Polish Prime Minister Jaroslaw Kaczynski has admitted defeat in Sunday's parliament elections. From Budapest, Stefan Bos reports the prime minister made the announcement after exit polls showed he lost to a liberal-leaning party that has pledged to withdraw Polish forces from Iraq.
Exit polls show the liberal, pro-business, Civic Platform Party benefited from Poland's largest voter turnout in years, with slightly more than half of the country's over 30 million eligible voters participating. About 44 percent of the ballots went to Civic Platform, putting party leader Donald Tusk in line to be the next prime minister.
Analysts say the party is likely to fall short of a majority in the 460-seat lower house of parliament. However, it is expected to form a coalition with the centrist Polish Peasants Party.
Speaking through an interpreter on EuroNews television, Tusk, 50, said he wanted to move the country in a new direction.

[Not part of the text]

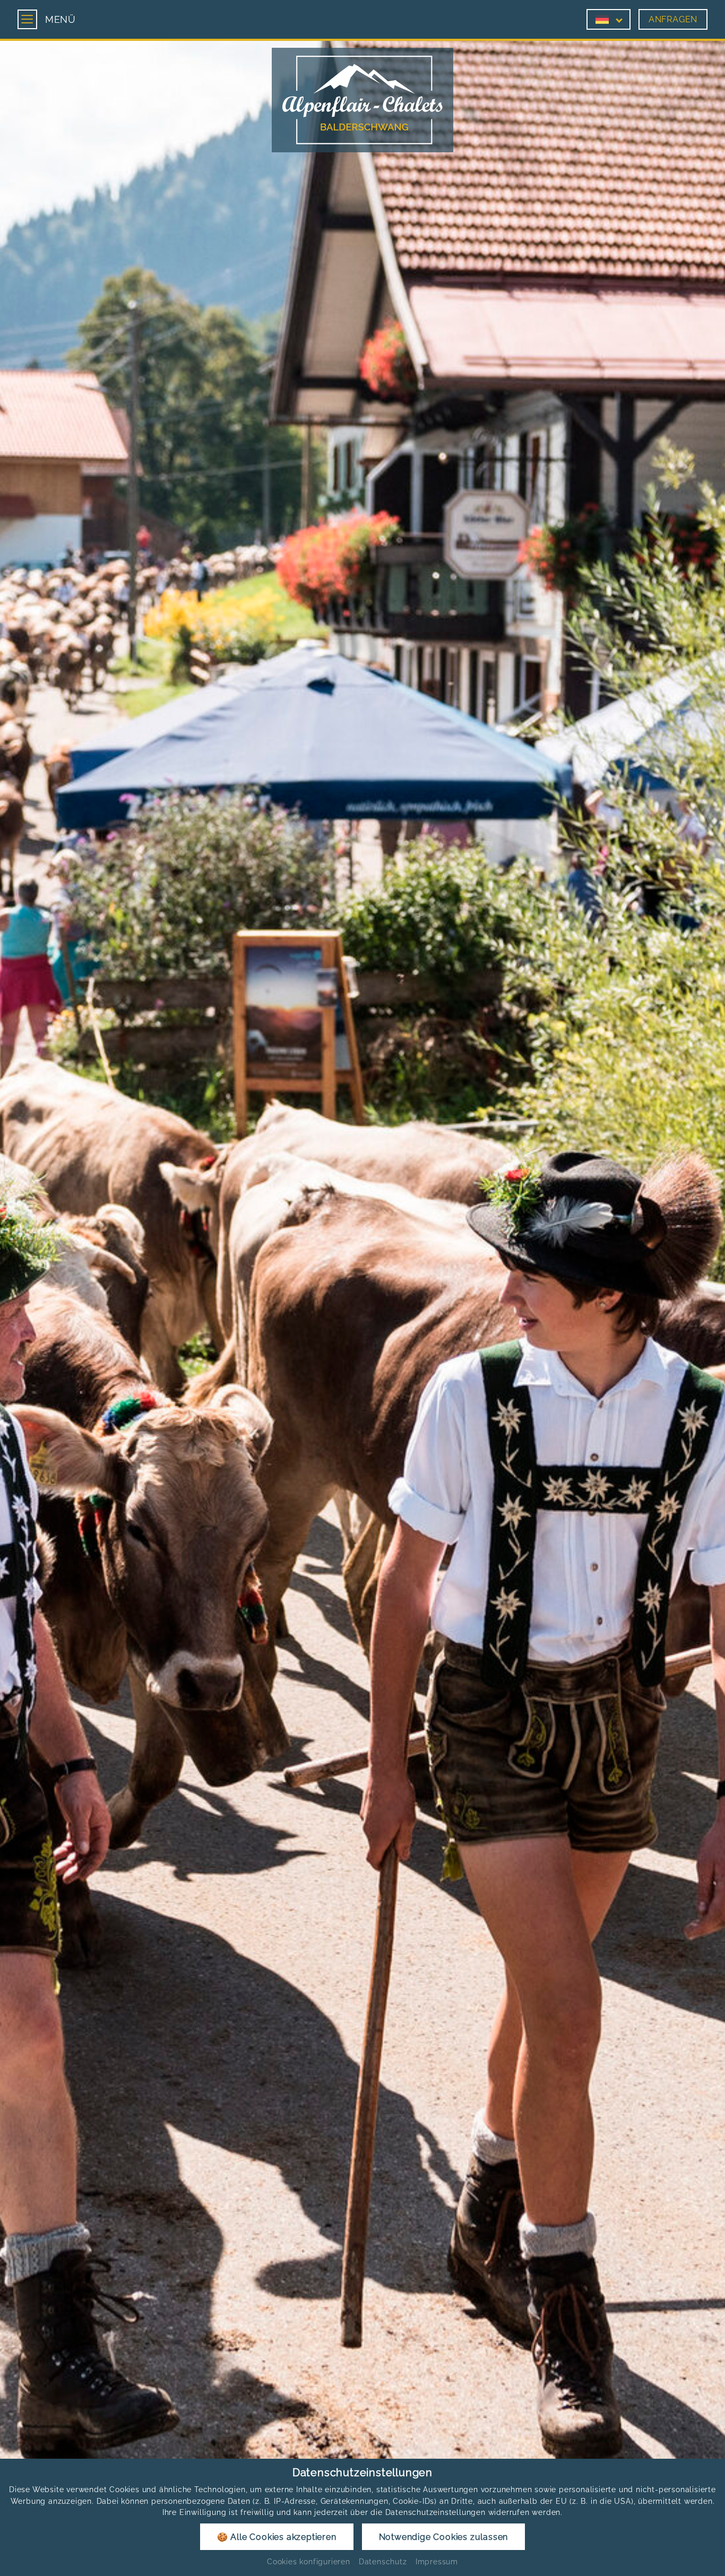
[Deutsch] (602, 19)
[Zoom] (362, 1285)
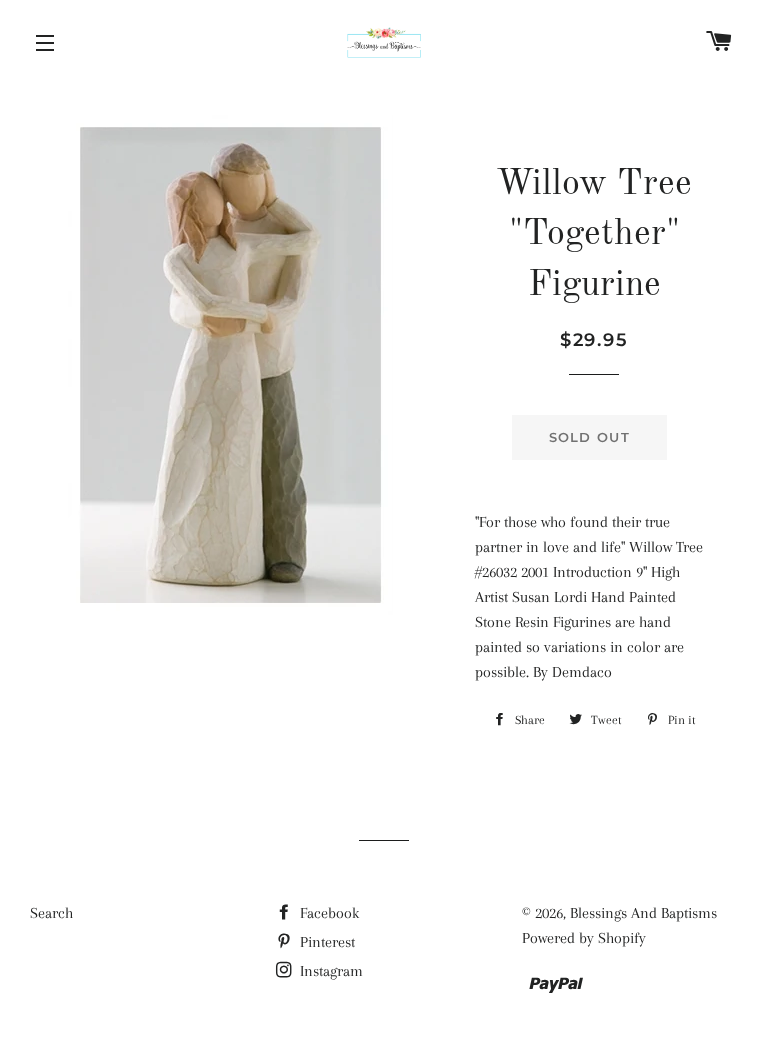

"We stood so that everybody, without exception, could feel comfortable in their homes, in their country. Those seeking happiness and satisfaction outside of Poland can believe that one day they can return home and that in this house, order will reign," he said.
His government is expected to raise some eyebrows in Washington. As a campaign position, Tusk has said he wants to pull Poland's approximately 900 troops from Iraq, next year.
Tusk's center-right party has also suggested it could break the outgoing government's negotiations with the United States on hosting a missile defense system on Polish soil, unless Washington offers what it calls "sufficient security trade-offs."
On the economic front, Tusk has pledged to introduce the Euro currency by 2013 and to repair strained relations with Poland's European Union partners, especially Germany.
The tensions emerged during talks on a treaty governing the E.U., when Prime Minister Kaczynski demanded more voting power for Poland. He said his country would have a larger population than its current 38 million people, if the German Nazis had not killed millions during World War Two.
Although Prime Minister Kaczynski conceded defeat, he made clear, through an interpreter, his conservative leaning Law and Justice Party will remain a force in Polish politics.
"We didn't manage to fight this large front which was deployed against us. We must not forget that we won five million more votes, 50 percent more than in the last election, despite this unbelievable attack," said Kaczynski.
The outcome is a setback for Kaczynski and his identical twin brother, President Lech Kaczynski. They had called for elections two years ahead of schedule, after a major corruption scandal and the subsequent collapse of the shaky coalition, which also included a right-wing Catholic party and farm-based populists.